How does your team apply its motto — ‘the fierce urgency of now’ — to its everyday work?

Our patients need our research to answer their health concerns, not in the next 10 or 15 years, but now. If we can diagnose and treat myeloma early, we can make a difference.

My team works fast and hard to sequence and do mass spectrometry to analyse patient samples and get the data back to them. Working this way takes a lot of effort — but it’s also a lot of fun.

My team is multidisciplinary and includes people with MDs or PhDs, as well as students. They work in biology, chemistry, bioinformatics, epidemiology, medicine and statistics. Every person on the team is complementary to the others.

Tell us more about the Multiple Myeloma Dream Team’s project.

Our team received a US$10 million award and began work in April 2018. Our study, called PROMISE, focuses on understanding these precursor conditions to predict the risk of developing myeloma. We will screen 30,000 individuals at risk of myeloma, including African Americans, people of African descent and people with first-degree family members who have had blood cancer.

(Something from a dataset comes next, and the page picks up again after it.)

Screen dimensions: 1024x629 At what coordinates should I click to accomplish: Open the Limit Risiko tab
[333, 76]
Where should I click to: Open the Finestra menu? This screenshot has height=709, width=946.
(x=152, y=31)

To help potential participants gain trust and confidence in our research, we educate them about multiple myeloma and its prevalence in African Americans, and explain that screening for precursor conditions can improve survival outcomes.

In July 2022, we screened 200 African American people at a health-fair event in Indianapolis. One woman was scared because she had a relative with myeloma. After convincing her, she took the test. Her results showed that she might have gone on to develop myeloma with kidney failure in a few weeks. We therefore referred her for standard myeloma therapy that week, which should protect her from developing myeloma and kidney damage.

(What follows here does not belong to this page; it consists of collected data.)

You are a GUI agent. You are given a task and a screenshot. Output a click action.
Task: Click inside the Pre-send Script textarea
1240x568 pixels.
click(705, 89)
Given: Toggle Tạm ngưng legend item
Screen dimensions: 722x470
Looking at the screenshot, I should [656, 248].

What can you tell us about the PROMISE study’s findings so far, and their significance?

We published results1 for the first 7,600 patients screened by mass spectrometry for monoclonal gammopathies, the abnormal immunoglobulins in the blood. We were surprised that 13% of the participants had MGUS, a high proportion compared with the 3–5% prevalence expected in the general population.

We also found that another 20% of participants had very low levels of these abnormal proteins, and we named this new precursor condition monoclonal gammopathy of indeterminate potential, or MGIP. Now, we’re trying to understand what MGIP is. So far, our findings suggest that it might be a sign of early B-cell malignancies — such as chronic lymphocytic leukaemia. If so, it’s possible that MGIP could be treated and cured in some people, before it progresses to later stages of blood cancers. It’s exciting that we have the potential of understanding MGIP better, to help prevent the progression of blood cancers.